Setiap kita pasti pernah mengalami kehilangan orang yang dikasihi. Pengalaman ini mengakibatkan kita merasa sangat sedih dan kesedihan itu kita ungkapkan dengan berbagai cara. Hal yang sama juga dialami oleh perempuan-perempuan yang mengikuti Yesus dari Galilea ketika mereka berangkat menuju kubur tempat Yesus dibaringkan. Injil Lukas 24:1 mencatat pada pagi-pagi benar, mereka pergi ke kubur membawa rempah-rempah yang telah mereka persiapkan. Mengapa mereka membawa rempah-rempah?
Rempah-rempah atau dapat diterjemahkan “minyak aromatik” (Yun. arōmata) merupakan produk yang diimpor dari Arab Selatan (Sheba) (2Taw. 9:1). Rempah-rempah digunakan sebagai minyak urapan (Kel. 30:23). Tanaman ini diidentifikasikan dengan Commiphora opobalsamum atau balsem Gilead yang merupakan semak atau pohon kecil yang bukan asli Gilead tetapi dari Arabia Selatan. Tanaman ini tumbuh hingga 4,5 meter dan memiliki cabang kuat, memiliki tiga daun, dan bunga berwarna putih. Cabang-cabangnya memancarkan getah berbau harum yang segera mengeras saat terkena udara. Getah digunakan untuk parfum dan tujuan pengobatan.
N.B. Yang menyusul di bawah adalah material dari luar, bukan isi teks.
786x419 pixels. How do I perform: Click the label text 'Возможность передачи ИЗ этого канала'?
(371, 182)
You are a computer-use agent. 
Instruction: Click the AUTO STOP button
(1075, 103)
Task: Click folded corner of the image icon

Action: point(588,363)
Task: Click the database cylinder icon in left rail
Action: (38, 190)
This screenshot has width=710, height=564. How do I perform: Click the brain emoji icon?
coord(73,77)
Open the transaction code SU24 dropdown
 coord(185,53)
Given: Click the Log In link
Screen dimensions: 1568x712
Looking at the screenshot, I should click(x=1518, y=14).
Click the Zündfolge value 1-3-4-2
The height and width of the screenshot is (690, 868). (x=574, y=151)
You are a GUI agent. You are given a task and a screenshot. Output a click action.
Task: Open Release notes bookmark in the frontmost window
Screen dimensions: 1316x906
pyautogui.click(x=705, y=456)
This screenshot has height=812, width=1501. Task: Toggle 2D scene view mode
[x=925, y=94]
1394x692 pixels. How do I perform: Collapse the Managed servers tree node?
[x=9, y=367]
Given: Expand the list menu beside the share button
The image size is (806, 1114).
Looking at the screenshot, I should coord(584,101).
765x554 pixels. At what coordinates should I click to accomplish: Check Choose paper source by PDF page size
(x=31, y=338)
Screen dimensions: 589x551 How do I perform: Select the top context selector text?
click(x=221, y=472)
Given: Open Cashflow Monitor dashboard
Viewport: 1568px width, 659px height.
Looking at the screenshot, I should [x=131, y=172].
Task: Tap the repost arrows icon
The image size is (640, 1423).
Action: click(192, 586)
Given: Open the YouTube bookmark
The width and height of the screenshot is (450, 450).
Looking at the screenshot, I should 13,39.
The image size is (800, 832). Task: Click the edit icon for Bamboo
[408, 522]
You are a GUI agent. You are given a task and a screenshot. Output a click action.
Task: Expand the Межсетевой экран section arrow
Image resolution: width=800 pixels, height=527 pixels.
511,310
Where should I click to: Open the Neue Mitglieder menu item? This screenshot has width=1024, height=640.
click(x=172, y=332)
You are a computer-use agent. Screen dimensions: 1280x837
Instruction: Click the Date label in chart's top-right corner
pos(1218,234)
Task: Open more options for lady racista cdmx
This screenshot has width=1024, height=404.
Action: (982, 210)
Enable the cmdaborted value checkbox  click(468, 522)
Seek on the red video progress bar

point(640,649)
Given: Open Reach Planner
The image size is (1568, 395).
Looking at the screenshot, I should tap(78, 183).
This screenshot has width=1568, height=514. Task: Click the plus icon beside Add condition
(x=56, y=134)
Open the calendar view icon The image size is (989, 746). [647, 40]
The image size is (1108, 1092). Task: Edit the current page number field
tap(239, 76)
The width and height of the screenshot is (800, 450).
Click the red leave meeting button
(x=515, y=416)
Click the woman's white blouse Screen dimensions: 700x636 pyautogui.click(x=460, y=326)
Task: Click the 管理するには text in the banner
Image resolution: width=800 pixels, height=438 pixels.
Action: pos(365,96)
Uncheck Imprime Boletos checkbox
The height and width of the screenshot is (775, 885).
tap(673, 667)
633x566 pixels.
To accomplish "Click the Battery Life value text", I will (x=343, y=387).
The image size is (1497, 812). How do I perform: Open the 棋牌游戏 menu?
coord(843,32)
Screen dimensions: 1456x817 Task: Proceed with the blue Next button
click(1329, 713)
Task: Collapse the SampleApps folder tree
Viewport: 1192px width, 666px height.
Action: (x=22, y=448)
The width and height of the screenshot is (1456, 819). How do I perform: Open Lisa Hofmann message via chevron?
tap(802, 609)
Pada zaman Alkitab, itu dibudidayakan di lembah Yordan dekat Yerikho, mungkin juga di Gilead (Fauna and Flora of the Bible, 177 dan Robert G. Bratcher dan Eugene A. Nida, A Handbook on the Gospel of Mark, 501). Lalu, rempah-rempah jenis apa yang mereka bawa? Markus 16:1 menambahkan bahwa rempah-rempah itu digunakan untuk “meminyaki Yesus.” Kata “meminyaki” menggunakan kata dasar Yunani aleiphō merujuk pada salep/balsam (ointment) atau parfum cair (bdk. Mrk. 14:3) (R. T. France, The Gospel of Mark, 676). Rempah-rempah dalam bentuk cair ini merupakan campuran mur dan gaharu dengan berat kira-kira lima puluh kati (Yoh. 19:39) (James R. Edwards, The Gospel according to Mark, 491).
Ketika mereka pergi ke kubur dengan membawa rempah-rempah yang telah mereka beli pada saat matahari terbenam pada hari Sabtu (berakhirnya hari Sabat), mereka membawa rempah-rempah bukan untuk membalsem tubuh Yesus dan mengawetkannya, tetapi untuk membantu mengurangi bau busuk mayat Yesus yang dibaringkan. Mereka berusaha untuk memperbaiki apa yang diabaikan oleh Yusuf dari Arimatea pada penguburan (Mrk. 15:46 tidak menyebutkan penggunaan rempah-rempah dalam penguburan Yesus yang tergesa-gesa, tetapi lih. Yoh. 19:39–40). Ini menunjukkan Yusuf Arimatea hanya memenuhi kebutuhan minimum untuk memenuhi kewajiban menguburkan orang mati. (Robert H. Stein, Mark, 729 dan R. Alan Culpepper, Mark, 584). Penggunaan rempah-rempah untuk mengurangi bau busuk mayat Yesus ini ternyata merupakan kebiasaan orang Yahudi pada waktu itu. Hal ini dibuktikan dengan di banyak kuburan Palestina yang berasal dari abad pertama, banyak terdapat benda-benda penguburan seperti botol parfum, buli-bulu salep/balsam, dan bejana lain dari tanah liat dan kaca yang dirancang untuk mengandung minyak aromatik. Rempah-rempah yang dibawa oleh para perempuan ini akan dituangkan ke atas kepala Yesus (William L. Lane, Mark, 585).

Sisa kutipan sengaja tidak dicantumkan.